Non-Functional Requirements
Wikipedia defines Non-Functional Requirements as "requirements that specify criteria that can be used to judge the operation of a system, rather than specific behaviors"[6]. Unfortunately, there is no consensus in the scientific community for a non-functional requirements definition. Martin Glinz [7] has defined a taxonomy to identify a non-functional requirement. In particular, a non-functional requirement can be:
- An attribute is a performance requirement or a specific quality requirement;
- A performance requirement is a requirement that pertains to a performance concern;
- A specific quality requirement is a requirement that pertains to a quality concern other than the quality of meeting the functional requirements.
- A constraint is a requirement that constrains the solution space beyond what is necessary for meeting the given functional, performance, and specific quality requirements.
Under the above mentioned definition and the taxonomy fall:
- High Availability (HA) is a characteristic of a system, which aims to ensure an agreed level of operational performance, usually uptime, for a higher than normal period. [8]
- Eventual Consistency is a consistency model used in distributed computing to achieve high availability that informally guarantees that, if no new updates are made to a given data item, eventually all accesses to that item will return the last updated value [9]
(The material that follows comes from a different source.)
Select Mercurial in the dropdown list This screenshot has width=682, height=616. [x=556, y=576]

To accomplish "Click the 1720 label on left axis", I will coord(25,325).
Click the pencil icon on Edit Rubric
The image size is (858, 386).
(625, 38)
- Horizontal Scalability. Scalability is the capability of a system, network, or process to handle a growing amount of work, or its potential to be enlarged to accommodate that growth. [10]. To scale horizontally (or scale out/in) means to add more nodes to (or remove nodes from) a system, such as adding a new computer to a distributed software application.
- Multi-Tenancy, i.e. a single instance of the technology should be able to serve many “independent” contexts (between the same Application Domain) [11];
- EUPL licence compatibility of all its components.
Architecture
The constituent components are:
- Facet Based Resource Model
- Information System Resource Registry
- Backend Database (i.e. OrientDB as Graph Database)
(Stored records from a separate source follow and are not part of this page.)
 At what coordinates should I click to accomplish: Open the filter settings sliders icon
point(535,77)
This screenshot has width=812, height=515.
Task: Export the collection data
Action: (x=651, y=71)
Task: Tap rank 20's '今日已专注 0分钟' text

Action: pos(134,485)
- Information System Subscription Notification Service
Notes
- ↑ The term ‘research infrastructures’ refers to facilities, resources and related services used by the scientific community to conduct top-level research in their respective fields, ranging from social sciences to astronomy, genomics to nanotechnologies https://ec.europa.eu/research/infrastructures/index_en.cfm?pg=about
- ↑ IEEE (1990). Standard Glossary of Software Engineer ing Terminology. IEEE Standard 610.12-1990.
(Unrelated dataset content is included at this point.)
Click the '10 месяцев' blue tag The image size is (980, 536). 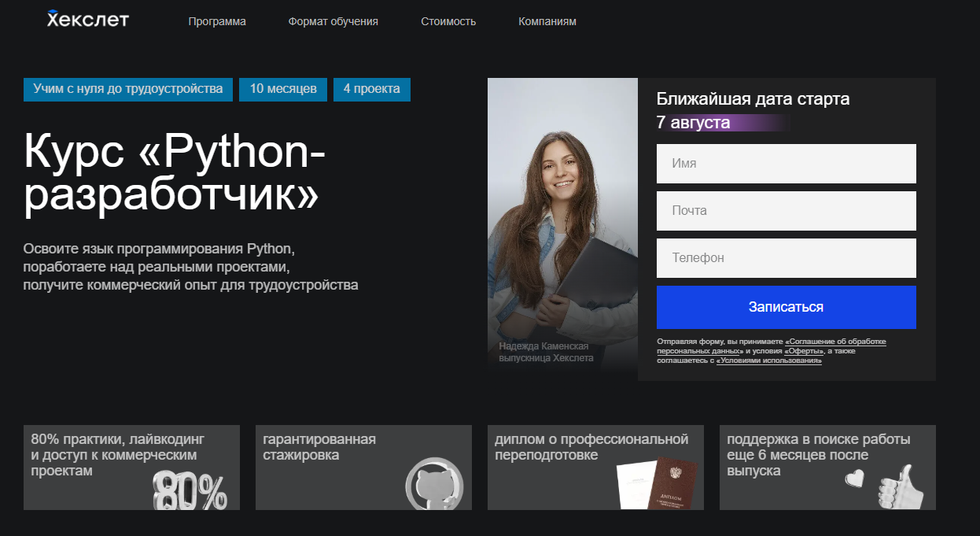click(283, 90)
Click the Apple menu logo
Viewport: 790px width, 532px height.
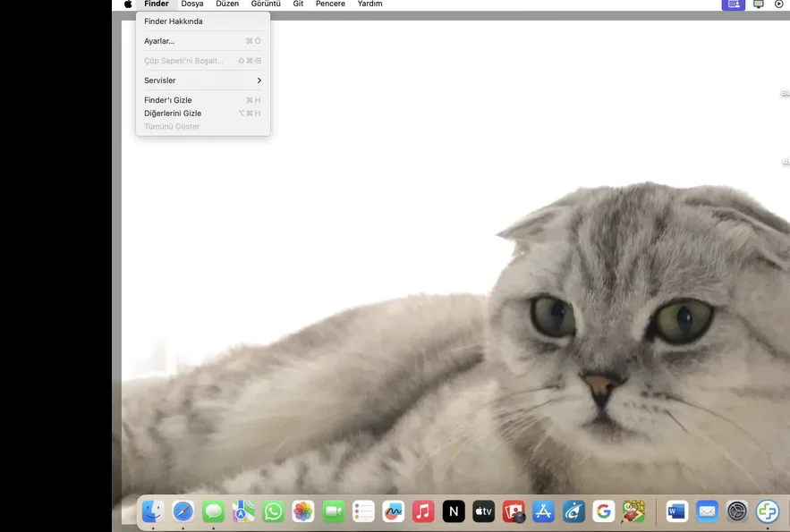[x=128, y=4]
- ↑ https://en.wikipedia.org/wiki/Referential_integrity
- ↑ https://docs.microsoft.com/en-us/dotnet/framework/data/adonet/referential-integrity-constraint
- ↑ Patrick Th. Eugster, Pascal A. Felber, Rachid Guerraoui, and Anne-Marie Kermarrec. 2003. The many faces of publish/subscribe. ACM Comput. Surv. 35, 2 (June 2003), 114-131. DOI=http://dx.doi.org/10.1145/857076.857078
- ↑ https://en.wikipedia.org/wiki/Non-functional_requirement
- ↑ M. Glinz. On non-functional requirements. In Proc. 15th IEEE Int. Requirements Eng. Conf., 2007.
- ↑ https://en.wikipedia.org/wiki/High_availability
- ↑ Werner Vogels. 2009. Eventually consistent. Commun. ACM 52, 1 (January 2009), 40-44. DOI: https://doi.org/10.1145/1435417.1435432
- ↑ André B. Bondi. 2000. Characteristics of scalability and their impact on performance. In Proceedings of the 2nd international workshop on Software and performance (WOSP '00). ACM, New York, NY, USA, 195-203. DOI=http://dx.doi.org/10.1145/350391.350432
- ↑ Please note that different Application domain must be managed by completely separated instances of the whole IS.